There was, however, debate over just about everything else.

Triple-A baseball was booming around the country, with state-of-the-art ballparks having risen in cities like Oklahoma City, Memphis and Sacramento. The Sports Stadium, a minor league jewel when it was constructed in 1969, now looked like a relic by Triple-A standards. Few improvements had been made over the years, and city officials knew something major needed to be done to bring baseball of that level back.

Build it — or they won’t come.

“I wanted a new stadium,” said Jim Baca, Albuquerque’s mayor at the time. “I traveled around the country looking at baseball stadiums, and that’s what we needed. I wanted to put it downtown, but the city council had a million different ways they wanted to get (baseball) back.

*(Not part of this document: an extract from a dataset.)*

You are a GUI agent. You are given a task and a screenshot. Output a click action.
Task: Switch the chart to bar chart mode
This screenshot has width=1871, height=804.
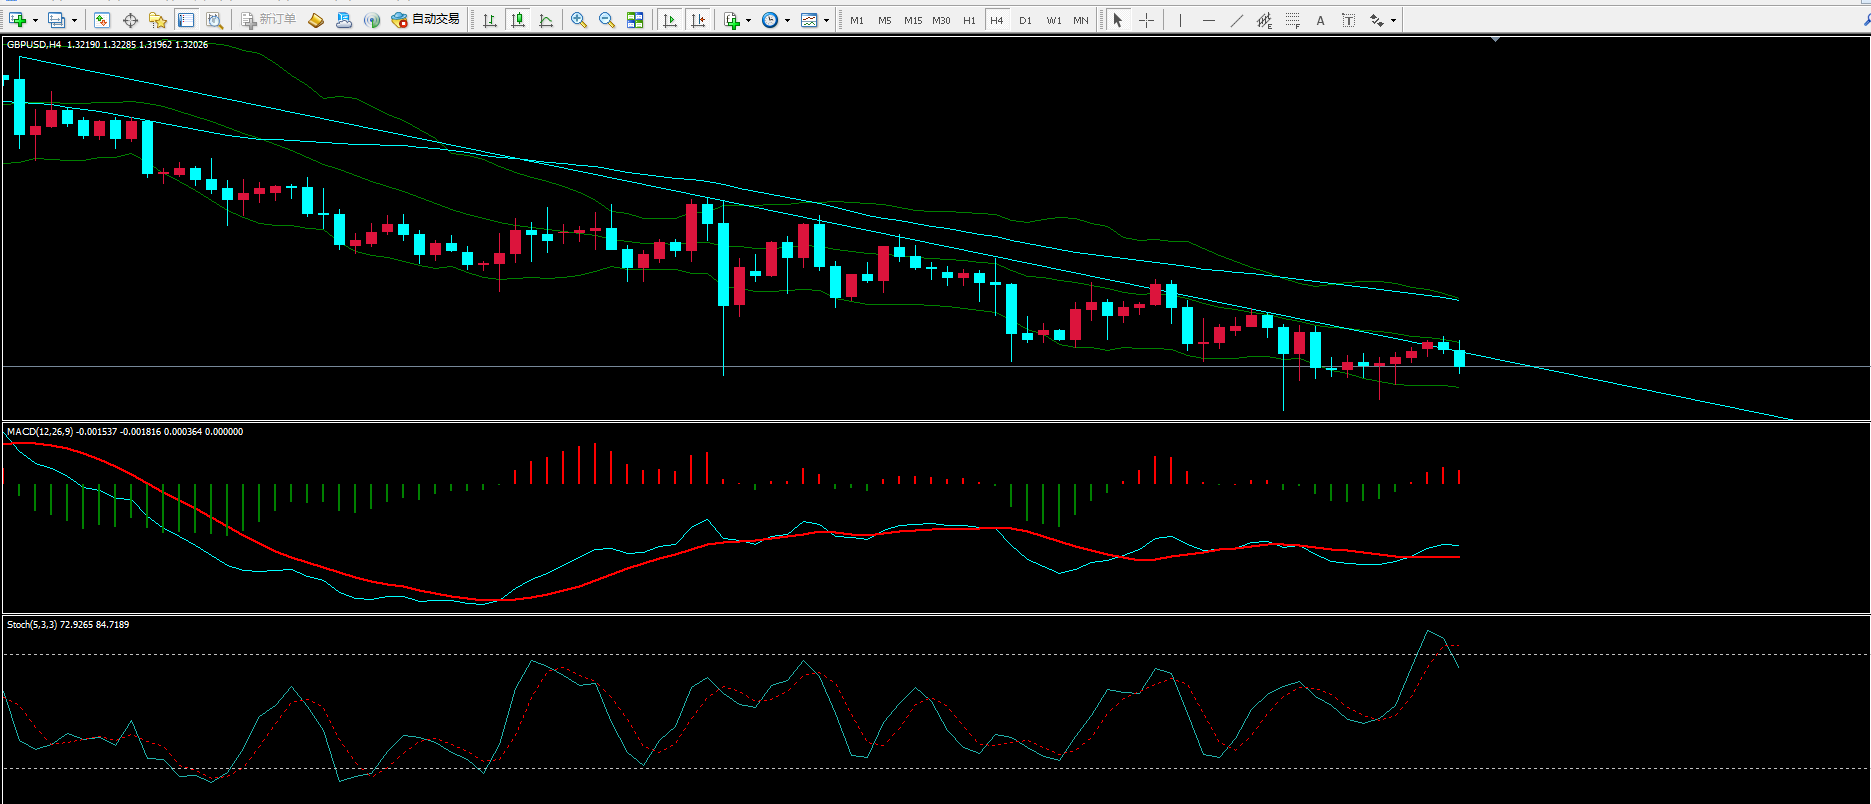pyautogui.click(x=490, y=20)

“At one point, they voted to bring in a “B” baseball team with the Western Baseball League to stay in the current facility. They didn’t want to go after Triple-A. I think it was all political maneuvering.”

Baca said the “politicking made it harder than it should have been, but it all worked out in the end.”

Isotopes Park became the latest of the crown-jewel minor league stadiums in 2003. Getting a new park was just part of the battle in bringing baseball back to Albuquerque. (Journal File)

Isotopes Park became the latest of the crown-jewel minor league stadiums in 2003. Getting a new park was just part of the battle in bringing baseball back to Albuquerque. (Journal File)

Brad Winter, a city councilor then and now, said Albuquerque was facing some huge financial issues. He also knew the city needed baseball back as soon as possible.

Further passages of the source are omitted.